In the open ground scenario we are able to see the error characteristics we expect, with a mean difference of ~ 0 m and a variation of 0.21 m.
This shows that the uncertainty we expect in the NEON lidar system (~0.15 m) is only valid in bare, open, hard-surfaces. We cannot expect the lidar to be as accurate when vegetation is present. Quantifying the top of the canopy is particularly difficult and can lead to uncertainty in excess of 1 m for any given pixel.
Challenge: Repeat this uncertainty analysis at another NEON site
There are a number of other instances where AOP has flown repeat flights in short proximity (within a few days, to a few months apart). Try repeating this analysis for one of these sites, listed below:
- 2017 SERC
- 2019 CHEQ
- 2020 CPER
- 2024 KONZ
Repeat this analysis for a site that was flown twice in the same year, but with different lidar sensors (payloads).

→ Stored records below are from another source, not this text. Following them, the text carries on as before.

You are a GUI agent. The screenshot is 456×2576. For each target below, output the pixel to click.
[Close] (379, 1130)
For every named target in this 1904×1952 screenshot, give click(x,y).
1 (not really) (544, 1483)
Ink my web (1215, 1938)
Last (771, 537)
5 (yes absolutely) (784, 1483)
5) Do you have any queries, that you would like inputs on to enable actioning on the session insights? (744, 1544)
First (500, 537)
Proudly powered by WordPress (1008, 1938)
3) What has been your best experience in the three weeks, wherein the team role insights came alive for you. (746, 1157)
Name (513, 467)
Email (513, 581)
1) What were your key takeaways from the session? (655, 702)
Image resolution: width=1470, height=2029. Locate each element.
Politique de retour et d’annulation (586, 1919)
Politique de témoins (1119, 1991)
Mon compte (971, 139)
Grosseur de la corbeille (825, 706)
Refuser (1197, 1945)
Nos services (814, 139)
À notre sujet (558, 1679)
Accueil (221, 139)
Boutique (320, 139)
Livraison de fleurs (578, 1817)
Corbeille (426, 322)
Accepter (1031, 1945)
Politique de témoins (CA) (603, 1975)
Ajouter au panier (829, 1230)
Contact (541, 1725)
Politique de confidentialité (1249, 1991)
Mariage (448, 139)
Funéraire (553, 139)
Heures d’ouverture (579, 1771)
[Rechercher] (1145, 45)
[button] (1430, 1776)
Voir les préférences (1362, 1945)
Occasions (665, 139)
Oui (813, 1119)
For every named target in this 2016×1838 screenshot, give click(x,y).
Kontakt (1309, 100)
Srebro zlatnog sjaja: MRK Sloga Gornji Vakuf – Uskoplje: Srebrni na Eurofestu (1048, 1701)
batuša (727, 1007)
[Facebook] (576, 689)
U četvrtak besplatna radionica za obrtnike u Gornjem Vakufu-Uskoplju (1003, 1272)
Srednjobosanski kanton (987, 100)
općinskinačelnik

- 2023 SOAP (Visit 6: Riegl Q780, Visit 7: Optech Galaxy Prime)
Tip: You may wish to read this NEON FAQ: Have AOP sensors changed over the years? How do different sensors affect the data? This discusses the differences between lidar sensors that NEON AOP operates, and some of the implications for the data products derived from the lidar sensor.